══ READING PASSAGE ══

Review: The Façade of Arms Control, by Anna Stavrianakis

October 10, 2008 12:00 am Published by Leave your thoughts

The UK is one of the world’s most largest arms exporters. It manages to do this under the cover of a licensing system that fails to restrict arms exports, providing only the most superficial transparency while obscuring deep ties between the government and arms exporters.

Anna Stavrianakis provides an overveiew of the licensing system and clearly explains how it does not make for an ethical policy – while showing us how the unique background and evolution of the UK arms trade, as well as how the context of increased emphasis on national defence, means that the UK arms trade is still booming.

Her central argument is that the UK government claims its licensing system is amongst the most transparent in the world, yet it remains impossible to ascertain what equipment was exported, to whom, and when, or what equipment was refused, to whom, when and for what reason.

Cases covered by the media, for example the BAE Systems-Saudi investigation by the Serious Fraud Office, are only the tip of the iceberg. Examples relating to human rights and regional instability feature widely in the press. Exports to the USA and other NATO allies and much of the Middle East, as well as the trade between arms companies and the UK military, which make up the bulk of UK-based companies’ sales, are less widely remarked on.

In general, the UK’s role as one of the world’s largest arms exporters and military spenders is not often seen as a problem in and of itself. This is a missing part of the debate about the arms trade. What Stavrianakis brings to the debate table is the role New Labour has played in perpetuating the way the arms trade works, while simultaneously claiming to change it:

“Arms control was a key element in the “ethical dimension” that the Labour Party proposed to bring to foreign policy. Since its arrival in power in 1997, however, the Labour government has been widely criticised for its record on arms exports, with critics pointing to the disjuncture between its rhetoric of benevolence and its practice of sending weapons to repressive states, conflict zones, and areas of regional instability.”

═══
══ DATA RECORDS ══

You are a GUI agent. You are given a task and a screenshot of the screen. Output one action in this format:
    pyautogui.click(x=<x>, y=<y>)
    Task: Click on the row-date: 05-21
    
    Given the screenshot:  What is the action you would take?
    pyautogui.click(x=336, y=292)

═══

__TASK BRIEF__:
Write out the entire review word for word, from its title to its final sentence. Draw only on the review when completing this work.

__ANSWER SPACE__:
Review: The Façade of Arms Control, by Anna Stavrianakis

October 10, 2008 12:00 am Published by Leave your thoughts

The UK is one of the world’s most largest arms exporters. It manages to do this under the cover of a licensing system that fails to restrict arms exports, providing only the most superficial transparency while obscuring deep ties between the government and arms exporters.

Anna Stavrianakis provides an overveiew of the licensing system and clearly explains how it does not make for an ethical policy – while showing us how the unique background and evolution of the UK arms trade, as well as how the context of increased emphasis on national defence, means that the UK arms trade is still booming.

Her central argument is that the UK government claims its licensing system is amongst the most transparent in the world, yet it remains impossible to ascertain what equipment was exported, to whom, and when, or what equipment was refused, to whom, when and for what reason.

Cases covered by the media, for example the BAE Systems-Saudi investigation by the Serious Fraud Office, are only the tip of the iceberg. Examples relating to human rights and regional instability feature widely in the press. Exports to the USA and other NATO allies and much of the Middle East, as well as the trade between arms companies and the UK military, which make up the bulk of UK-based companies’ sales, are less widely remarked on.

In general, the UK’s role as one of the world’s largest arms exporters and military spenders is not often seen as a problem in and of itself. This is a missing part of the debate about the arms trade. What Stavrianakis brings to the debate table is the role New Labour has played in perpetuating the way the arms trade works, while simultaneously claiming to change it:

“Arms control was a key element in the “ethical dimension” that the Labour Party proposed to bring to foreign policy. Since its arrival in power in 1997, however, the Labour government has been widely criticised for its record on arms exports, with critics pointing to the disjuncture between its rhetoric of benevolence and its practice of sending weapons to repressive states, conflict zones, and areas of regional instability.”